Exercise task:
Take the stretch from the line containing "Open the 43.252.86.130 IP link in hop 10" through the line containing "Viewport: 1273px width, 387px", change every "Where should I click to" to "Where do I click to", and give back only those lines with nothing else altered.

Records supplied:
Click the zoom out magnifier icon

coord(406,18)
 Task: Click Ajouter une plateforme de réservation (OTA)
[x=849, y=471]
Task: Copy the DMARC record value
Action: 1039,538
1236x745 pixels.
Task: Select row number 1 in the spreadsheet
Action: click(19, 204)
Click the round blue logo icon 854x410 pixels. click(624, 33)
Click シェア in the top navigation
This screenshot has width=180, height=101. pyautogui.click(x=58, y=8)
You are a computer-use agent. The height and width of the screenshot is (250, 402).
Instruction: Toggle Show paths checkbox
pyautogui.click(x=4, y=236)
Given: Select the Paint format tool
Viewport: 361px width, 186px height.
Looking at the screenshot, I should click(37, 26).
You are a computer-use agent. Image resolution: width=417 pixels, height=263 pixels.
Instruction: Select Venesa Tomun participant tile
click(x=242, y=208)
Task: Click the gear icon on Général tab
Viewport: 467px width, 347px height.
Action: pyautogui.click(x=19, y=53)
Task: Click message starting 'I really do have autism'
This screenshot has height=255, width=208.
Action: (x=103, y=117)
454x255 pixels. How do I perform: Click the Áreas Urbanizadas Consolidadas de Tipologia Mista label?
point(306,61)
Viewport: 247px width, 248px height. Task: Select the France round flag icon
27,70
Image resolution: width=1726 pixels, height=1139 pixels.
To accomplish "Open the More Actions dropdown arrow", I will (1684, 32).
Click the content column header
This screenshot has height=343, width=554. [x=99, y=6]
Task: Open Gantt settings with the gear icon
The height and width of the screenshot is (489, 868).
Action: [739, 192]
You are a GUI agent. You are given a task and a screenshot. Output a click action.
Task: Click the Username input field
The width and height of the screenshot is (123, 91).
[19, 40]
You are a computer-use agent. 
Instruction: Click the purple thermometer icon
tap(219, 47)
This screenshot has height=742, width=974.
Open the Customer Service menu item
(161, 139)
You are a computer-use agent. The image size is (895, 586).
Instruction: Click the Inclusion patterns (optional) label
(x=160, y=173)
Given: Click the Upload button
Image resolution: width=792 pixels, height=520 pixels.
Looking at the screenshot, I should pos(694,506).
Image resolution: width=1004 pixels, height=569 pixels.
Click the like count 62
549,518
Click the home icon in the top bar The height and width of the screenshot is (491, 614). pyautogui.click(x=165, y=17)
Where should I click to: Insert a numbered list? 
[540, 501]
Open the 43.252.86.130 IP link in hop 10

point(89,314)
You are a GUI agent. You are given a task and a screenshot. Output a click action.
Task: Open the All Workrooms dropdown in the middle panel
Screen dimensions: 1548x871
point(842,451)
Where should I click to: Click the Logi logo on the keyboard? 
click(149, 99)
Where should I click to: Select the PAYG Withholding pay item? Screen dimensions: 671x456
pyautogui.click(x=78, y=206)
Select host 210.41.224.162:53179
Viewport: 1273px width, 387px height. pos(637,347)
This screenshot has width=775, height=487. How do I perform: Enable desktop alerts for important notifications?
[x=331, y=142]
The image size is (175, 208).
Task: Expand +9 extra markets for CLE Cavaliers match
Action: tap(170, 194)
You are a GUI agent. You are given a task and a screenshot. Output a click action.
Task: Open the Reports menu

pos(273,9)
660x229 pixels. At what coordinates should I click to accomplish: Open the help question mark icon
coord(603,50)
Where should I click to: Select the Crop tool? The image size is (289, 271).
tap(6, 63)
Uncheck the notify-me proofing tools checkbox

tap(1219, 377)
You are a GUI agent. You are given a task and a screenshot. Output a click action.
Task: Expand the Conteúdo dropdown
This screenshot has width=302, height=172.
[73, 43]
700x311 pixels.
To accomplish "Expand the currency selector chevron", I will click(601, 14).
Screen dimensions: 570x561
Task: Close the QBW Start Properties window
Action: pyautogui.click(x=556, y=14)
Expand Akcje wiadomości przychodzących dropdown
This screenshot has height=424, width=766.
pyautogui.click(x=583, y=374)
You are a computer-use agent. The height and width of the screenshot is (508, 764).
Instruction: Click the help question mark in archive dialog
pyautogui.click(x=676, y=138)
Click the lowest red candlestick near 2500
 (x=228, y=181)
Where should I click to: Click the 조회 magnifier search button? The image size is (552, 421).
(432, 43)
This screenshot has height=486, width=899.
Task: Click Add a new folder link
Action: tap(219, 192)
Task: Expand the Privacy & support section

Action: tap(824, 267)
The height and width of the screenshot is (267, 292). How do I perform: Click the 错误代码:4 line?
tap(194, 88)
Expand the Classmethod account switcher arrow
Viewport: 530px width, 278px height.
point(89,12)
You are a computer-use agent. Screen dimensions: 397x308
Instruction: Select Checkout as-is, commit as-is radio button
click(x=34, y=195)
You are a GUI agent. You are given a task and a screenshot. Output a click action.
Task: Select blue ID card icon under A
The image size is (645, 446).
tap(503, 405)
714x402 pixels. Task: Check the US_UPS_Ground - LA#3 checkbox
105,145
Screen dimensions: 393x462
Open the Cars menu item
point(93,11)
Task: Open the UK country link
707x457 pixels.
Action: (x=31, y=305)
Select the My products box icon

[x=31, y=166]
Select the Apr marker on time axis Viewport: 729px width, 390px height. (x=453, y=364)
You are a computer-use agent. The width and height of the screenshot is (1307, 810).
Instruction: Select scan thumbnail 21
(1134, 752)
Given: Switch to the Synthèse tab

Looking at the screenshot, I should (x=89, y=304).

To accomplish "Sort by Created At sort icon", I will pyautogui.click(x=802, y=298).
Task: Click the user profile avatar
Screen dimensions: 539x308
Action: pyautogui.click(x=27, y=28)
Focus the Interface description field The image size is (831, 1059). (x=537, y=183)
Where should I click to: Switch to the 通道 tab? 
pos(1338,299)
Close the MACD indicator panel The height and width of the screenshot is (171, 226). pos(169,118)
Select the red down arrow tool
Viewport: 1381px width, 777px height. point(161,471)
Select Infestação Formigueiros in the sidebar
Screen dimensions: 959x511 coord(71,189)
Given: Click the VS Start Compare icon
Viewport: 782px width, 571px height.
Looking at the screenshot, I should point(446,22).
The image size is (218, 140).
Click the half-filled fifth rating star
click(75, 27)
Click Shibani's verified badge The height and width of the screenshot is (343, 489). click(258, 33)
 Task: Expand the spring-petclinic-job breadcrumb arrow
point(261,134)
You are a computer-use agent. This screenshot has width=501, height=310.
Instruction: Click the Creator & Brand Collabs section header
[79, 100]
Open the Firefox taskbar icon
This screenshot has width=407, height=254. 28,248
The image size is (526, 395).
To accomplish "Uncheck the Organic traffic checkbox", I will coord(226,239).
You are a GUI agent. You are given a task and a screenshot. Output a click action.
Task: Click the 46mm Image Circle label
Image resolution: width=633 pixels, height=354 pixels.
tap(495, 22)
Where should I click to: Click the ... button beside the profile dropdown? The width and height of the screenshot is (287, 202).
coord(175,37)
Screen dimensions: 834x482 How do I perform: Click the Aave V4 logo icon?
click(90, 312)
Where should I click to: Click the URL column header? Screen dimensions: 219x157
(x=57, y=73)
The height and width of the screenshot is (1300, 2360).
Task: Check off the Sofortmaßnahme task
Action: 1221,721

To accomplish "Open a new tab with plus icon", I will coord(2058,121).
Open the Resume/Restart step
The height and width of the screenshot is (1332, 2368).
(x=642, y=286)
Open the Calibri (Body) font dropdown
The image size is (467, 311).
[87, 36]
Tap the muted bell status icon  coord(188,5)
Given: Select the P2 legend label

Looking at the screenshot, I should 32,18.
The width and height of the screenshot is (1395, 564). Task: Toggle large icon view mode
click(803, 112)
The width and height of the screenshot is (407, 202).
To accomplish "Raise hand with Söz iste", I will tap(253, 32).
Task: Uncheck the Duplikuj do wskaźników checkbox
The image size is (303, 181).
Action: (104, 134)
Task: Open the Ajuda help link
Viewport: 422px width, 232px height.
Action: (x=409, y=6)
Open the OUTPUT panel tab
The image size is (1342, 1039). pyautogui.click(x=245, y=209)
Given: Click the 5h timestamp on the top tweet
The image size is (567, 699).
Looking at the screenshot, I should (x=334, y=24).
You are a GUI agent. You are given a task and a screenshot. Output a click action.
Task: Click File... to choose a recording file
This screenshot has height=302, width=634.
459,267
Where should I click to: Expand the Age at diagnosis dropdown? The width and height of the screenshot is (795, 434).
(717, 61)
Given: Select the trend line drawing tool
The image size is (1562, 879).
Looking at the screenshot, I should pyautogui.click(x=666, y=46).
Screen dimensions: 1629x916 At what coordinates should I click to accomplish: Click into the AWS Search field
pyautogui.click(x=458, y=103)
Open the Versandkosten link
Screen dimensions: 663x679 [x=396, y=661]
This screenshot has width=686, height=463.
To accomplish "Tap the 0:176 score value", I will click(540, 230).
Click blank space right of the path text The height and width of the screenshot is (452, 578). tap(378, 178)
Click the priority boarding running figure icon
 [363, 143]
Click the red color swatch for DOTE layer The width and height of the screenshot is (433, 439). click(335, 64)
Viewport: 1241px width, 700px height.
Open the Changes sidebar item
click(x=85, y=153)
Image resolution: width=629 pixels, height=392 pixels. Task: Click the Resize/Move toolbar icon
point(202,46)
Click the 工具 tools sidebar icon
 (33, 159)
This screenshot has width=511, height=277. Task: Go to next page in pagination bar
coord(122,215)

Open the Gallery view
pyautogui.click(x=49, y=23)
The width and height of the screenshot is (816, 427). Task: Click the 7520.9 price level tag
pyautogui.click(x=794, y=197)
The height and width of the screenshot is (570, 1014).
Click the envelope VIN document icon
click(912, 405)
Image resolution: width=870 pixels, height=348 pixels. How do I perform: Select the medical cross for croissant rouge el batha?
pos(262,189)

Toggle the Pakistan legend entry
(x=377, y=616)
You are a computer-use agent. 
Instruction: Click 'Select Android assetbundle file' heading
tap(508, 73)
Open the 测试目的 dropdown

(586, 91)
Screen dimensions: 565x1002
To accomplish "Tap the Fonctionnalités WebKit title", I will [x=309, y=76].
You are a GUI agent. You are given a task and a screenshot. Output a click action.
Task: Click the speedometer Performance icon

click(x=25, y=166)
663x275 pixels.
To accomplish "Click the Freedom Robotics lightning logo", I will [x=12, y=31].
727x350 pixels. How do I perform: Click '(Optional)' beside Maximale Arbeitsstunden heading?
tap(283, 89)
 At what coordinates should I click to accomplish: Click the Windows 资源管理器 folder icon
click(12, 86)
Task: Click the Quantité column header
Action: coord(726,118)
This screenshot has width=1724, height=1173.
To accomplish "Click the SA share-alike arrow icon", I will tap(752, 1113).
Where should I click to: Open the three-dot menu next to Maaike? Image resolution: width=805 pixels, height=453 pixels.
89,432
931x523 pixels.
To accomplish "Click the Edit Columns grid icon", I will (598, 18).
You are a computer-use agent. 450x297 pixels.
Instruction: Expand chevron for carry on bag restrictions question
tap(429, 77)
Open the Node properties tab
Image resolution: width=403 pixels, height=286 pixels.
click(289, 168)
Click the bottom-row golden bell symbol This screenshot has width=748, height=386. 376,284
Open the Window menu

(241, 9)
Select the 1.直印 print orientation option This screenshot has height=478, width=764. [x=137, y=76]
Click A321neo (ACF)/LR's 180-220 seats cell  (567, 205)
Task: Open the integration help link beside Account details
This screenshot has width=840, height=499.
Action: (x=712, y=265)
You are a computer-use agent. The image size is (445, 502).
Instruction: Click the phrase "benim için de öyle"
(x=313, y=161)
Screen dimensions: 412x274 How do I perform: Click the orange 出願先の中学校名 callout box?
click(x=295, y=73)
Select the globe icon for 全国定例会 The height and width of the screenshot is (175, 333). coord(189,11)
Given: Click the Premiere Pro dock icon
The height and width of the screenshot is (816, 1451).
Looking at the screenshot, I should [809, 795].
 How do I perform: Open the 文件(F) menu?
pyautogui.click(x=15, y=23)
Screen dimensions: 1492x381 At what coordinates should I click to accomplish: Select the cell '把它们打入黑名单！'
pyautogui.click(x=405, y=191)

Result:
Open the 43.252.86.130 IP link in hop 10

point(89,314)
You are a GUI agent. You are given a task and a screenshot. Output a click action.
Task: Open the All Workrooms dropdown in the middle panel
Screen dimensions: 1548x871
point(842,451)
Where do I click to: Click the Logi logo on the keyboard? 
click(149, 99)
Where do I click to: Select the PAYG Withholding pay item? Screen dimensions: 671x456
pyautogui.click(x=78, y=206)
Select host 210.41.224.162:53179
Viewport: 1273px width, 387px height. pos(637,347)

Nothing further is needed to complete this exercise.